Extraño esas salas de cine amplias, casi infinitas que, sin embargo, muchas veces eran insuficientes para recibir en una sola función (doble, por supuesto) a los ávidos espectadores y cine adictos. Era como ir a la plaza, al estadio o a la fiesta de la parentela; ahí estaba todo el mundo, porque había que estar ahí.

Incluso en poblaciones pequeñas, como el pueblo minero San Francisco del Oro, Chihuahua, donde viví y en la vecina Parral, los cines no eran enooormes, pero eran bastante grandes; en el cine Alcázar del Oro había un tipo que daba la vuelta a la sala anunciando de manera bastante audible (y visible, porque con la cabezota, mientras iba pasando, tapaba parcialmente los subtítulos) “Sodas, palomitas, sodas…”

Todo mundo iba al cine; era relativamente barato el boleto y hasta las palomitas eran accesibles sin empeñar el reloj o hipotecar la casa si uno iba en grupo. Sí, ya había televisión, pero no era lo mismo. Aún no es lo mismo.

Como en asuntos de amoríos, tengo (tal vez más) claro qué vi y en qué sala de cine. Así de impactante y profunda era la experiencia, al menos para mí, de ver una película. Por ejemplo, en el cine León la matineé de El Gordo y el Flaco; en el Cinema Estrella, 2001 Odisea del Espacio; en el Américas Trampa 22; en el Reforma, las Chivas de Guadalajara (con Chava Reyes y Clavillazo), en el Vera 8½ … En Chihuahua, en el Dorado 70, Emmanuelle y Mimí metalurgista; en el Colonial, El topo… En San Luis Potosí, en el Avenida, Mothra…

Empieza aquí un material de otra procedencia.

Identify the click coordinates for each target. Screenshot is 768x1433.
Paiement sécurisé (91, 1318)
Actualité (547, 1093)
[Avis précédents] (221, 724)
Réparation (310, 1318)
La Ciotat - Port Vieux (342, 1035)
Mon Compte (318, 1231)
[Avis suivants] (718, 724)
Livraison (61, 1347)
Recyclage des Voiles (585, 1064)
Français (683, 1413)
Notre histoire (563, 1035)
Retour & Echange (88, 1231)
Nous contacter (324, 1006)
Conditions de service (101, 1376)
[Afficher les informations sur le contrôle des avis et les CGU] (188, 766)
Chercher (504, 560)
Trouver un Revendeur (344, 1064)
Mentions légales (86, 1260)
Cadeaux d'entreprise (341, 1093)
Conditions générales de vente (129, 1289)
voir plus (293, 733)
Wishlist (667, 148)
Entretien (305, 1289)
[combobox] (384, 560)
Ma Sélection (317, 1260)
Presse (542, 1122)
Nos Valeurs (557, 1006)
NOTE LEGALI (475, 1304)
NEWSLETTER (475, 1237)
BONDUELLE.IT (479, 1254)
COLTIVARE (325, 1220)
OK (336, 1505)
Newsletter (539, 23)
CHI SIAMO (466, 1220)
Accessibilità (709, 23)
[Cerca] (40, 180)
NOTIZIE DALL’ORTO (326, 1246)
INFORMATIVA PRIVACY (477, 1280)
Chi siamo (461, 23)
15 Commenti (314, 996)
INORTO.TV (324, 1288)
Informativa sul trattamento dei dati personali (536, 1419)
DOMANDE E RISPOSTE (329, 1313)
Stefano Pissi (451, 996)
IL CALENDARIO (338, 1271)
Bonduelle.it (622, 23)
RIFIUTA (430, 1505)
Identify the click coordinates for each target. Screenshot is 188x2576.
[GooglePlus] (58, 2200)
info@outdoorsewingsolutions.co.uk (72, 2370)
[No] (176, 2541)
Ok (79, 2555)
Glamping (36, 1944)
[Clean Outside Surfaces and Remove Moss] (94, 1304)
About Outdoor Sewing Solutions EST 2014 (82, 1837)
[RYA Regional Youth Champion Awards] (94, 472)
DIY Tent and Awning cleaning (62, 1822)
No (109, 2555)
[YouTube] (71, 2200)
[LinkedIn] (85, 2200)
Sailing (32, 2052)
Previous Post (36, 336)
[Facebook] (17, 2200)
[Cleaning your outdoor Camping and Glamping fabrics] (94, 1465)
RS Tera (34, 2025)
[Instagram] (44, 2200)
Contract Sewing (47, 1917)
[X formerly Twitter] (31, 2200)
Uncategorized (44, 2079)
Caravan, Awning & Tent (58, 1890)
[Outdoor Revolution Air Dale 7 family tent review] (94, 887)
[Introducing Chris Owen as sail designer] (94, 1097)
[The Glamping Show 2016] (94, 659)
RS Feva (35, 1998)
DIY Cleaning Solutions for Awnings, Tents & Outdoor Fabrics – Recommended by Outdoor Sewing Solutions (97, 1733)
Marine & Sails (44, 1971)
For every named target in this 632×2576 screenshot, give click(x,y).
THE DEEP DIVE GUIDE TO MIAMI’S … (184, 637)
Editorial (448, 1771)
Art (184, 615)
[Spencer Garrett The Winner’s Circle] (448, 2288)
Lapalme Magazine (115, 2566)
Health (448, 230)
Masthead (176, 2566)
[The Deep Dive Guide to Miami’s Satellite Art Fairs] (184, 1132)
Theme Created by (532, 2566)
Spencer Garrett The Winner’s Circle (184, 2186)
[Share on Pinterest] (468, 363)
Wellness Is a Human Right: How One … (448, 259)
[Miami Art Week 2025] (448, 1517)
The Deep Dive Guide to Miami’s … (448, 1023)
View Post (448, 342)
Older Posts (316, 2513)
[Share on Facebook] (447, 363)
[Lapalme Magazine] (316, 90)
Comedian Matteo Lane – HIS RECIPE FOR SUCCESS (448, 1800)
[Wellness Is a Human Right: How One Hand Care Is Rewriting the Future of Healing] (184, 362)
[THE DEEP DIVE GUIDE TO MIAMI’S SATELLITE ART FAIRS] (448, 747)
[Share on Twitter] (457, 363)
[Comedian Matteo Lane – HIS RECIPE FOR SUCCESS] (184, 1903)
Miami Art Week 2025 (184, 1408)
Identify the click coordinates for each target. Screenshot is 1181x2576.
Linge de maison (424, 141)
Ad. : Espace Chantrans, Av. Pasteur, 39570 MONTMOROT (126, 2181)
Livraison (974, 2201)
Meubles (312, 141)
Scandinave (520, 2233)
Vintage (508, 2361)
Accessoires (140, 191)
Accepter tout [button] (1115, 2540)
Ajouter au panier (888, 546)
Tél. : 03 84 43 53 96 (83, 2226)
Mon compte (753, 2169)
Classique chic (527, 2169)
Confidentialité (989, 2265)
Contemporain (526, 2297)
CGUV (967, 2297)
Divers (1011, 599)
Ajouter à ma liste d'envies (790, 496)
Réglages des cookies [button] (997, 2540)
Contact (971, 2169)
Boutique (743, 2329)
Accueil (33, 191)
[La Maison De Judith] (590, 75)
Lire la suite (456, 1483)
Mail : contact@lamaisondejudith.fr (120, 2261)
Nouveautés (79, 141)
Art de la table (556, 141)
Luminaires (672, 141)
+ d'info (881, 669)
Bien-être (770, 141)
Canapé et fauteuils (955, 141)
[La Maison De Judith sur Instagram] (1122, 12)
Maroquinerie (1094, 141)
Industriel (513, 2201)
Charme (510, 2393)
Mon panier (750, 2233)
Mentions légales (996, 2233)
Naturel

Vamos, hasta en lo limitado espacial de los cineclubes había esa magia de la pantalla de plata, como se le decía: en el recinto de los Caballeros de Colón (of all places en León), de Pasolini, el Evangelio según san Mateo; en la sala Buñuel cerca de la Calzada (que luego devino sala porno o algo así), Fritz the Cat (animación pura); en el auditorio del América El gato en el tejado caliente; en Chihuahua, en el auditorio de los electricistas, mi venerada El acorazado Potempkin.

Creo que puedo pasar horas haciendo un recuento de películas, pantallas y recuerdos.

He tenido la fortuna de vivir en varias ciudades y de cada una conservo, como sus calles y edificios, el recuerdo vivo de sus salas de cine, porque no es tanto el lugar sino lo que sus características te hacen experimentar.

No me pasa igual ahora. Peor, aún, ya no estoy seguro de si vi alguna película en una reducidísima sala de las de palomitas de oro y refresco de néctar de los dioses, en la tele, en la compu o en mi celular.

Por mi trabajo puedo darle vuelo a la hilacha viendo cine; por mi trabajo, no me es posible ir a un cine de a de veras tan seguido como quisiera y, como digo, ya no es lo mismo.

Sí, si quieren, táchenme de retardatario, emisario del pasado o lo que quieran, pero creo que la experiencia cinematográfica tiene más qué ver con la pantalla grande (no es gratuito que se hiciera la distinción de ésta y la “pantalla chica”), que con el solitario y a veces sospechoso gusto de mirar una película a solas (es un decir, porque ver pelis en casa o en la oficina o en un café es hacer pausas sin fin y regresos para retomar el hilo, que no les cuento).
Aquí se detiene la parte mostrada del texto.